The term “nervous breakdown” is sometimes used by people to describe a stressful situation in which they’re temporarily unable to function normally in day-to-day life. It’s commonly understood to occur when life’s demands become physically and emotionally overwhelming.
What happens when you have a nervous breakdown?
Symptoms of a nervous breakdown include feelings of worry, nervousness, fear, anxiety, or stress. They can also include sweating, crying, fast thinking, muscle tension, trembling, shortness of breath, rapid heartbeat, dizziness, nausea, irritability, and insomnia.
What qualifies as a mental breakdown?
A nervous breakdown (also called a mental breakdown) is a term that describes a period of extreme mental or emotional stress.
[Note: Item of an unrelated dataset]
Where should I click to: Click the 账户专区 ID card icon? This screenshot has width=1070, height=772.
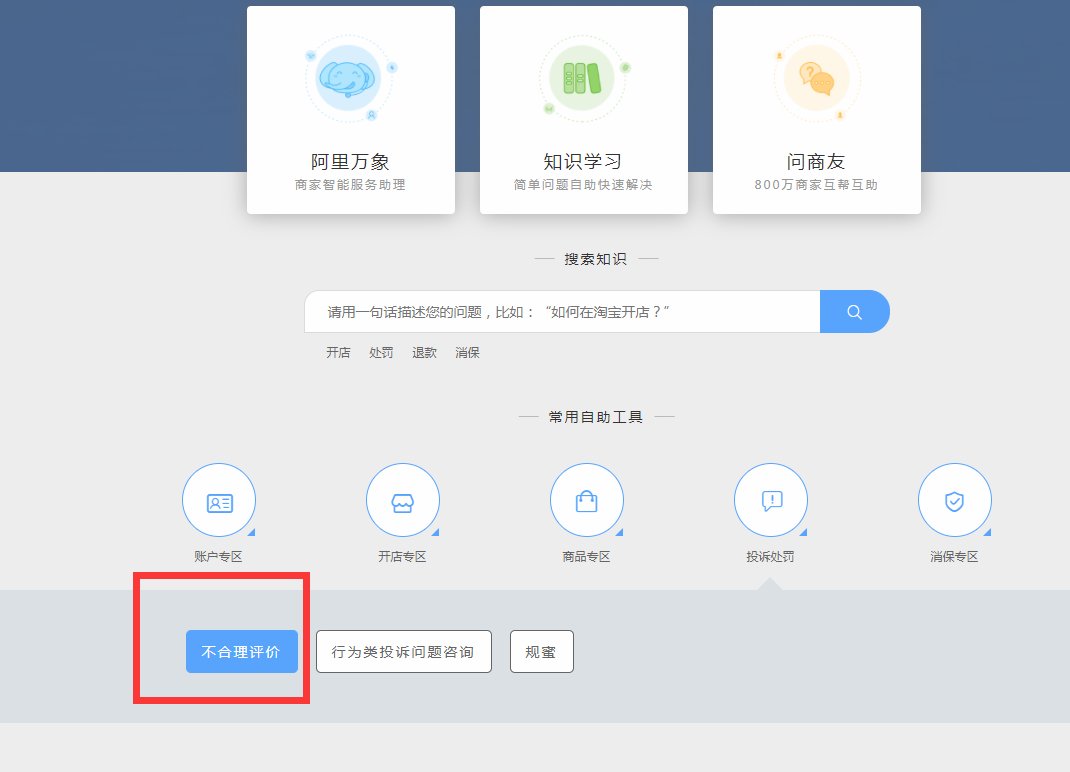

The stress is so great that the person is unable to perform normal day-to-day activities.
How do you know you’re having a breakdown?
feel unable to concentrate — difficulty focusing at work, and being easily distracted. be moody — feeling low or depression; feeling burnt out; emotional outbursts of uncontrollable anger, fear, helplessness or crying. feel depersonalised — not feeling like themselves or feeling detached from situations.
What is an example of a mental breakdown?
Some of these include sadness, worry, intense stress, changes in eating and sleeping habits, wanting to withdraw from friends and family, and feeling overwhelmed. It is crucial to identify and seek professional help to gain an understanding of what is causing or contributing to these feelings of mental distress.
Do you ever fully recover from a nervous breakdown?
Following a nervous breakdown, a full recovery is possible. While not a medical term, people use this expression when referring to someone who is being overwhelmed by mental health issues. Treatment may include medicines and therapy, depending on the situation, the diagnosis, and the patient’s wishes.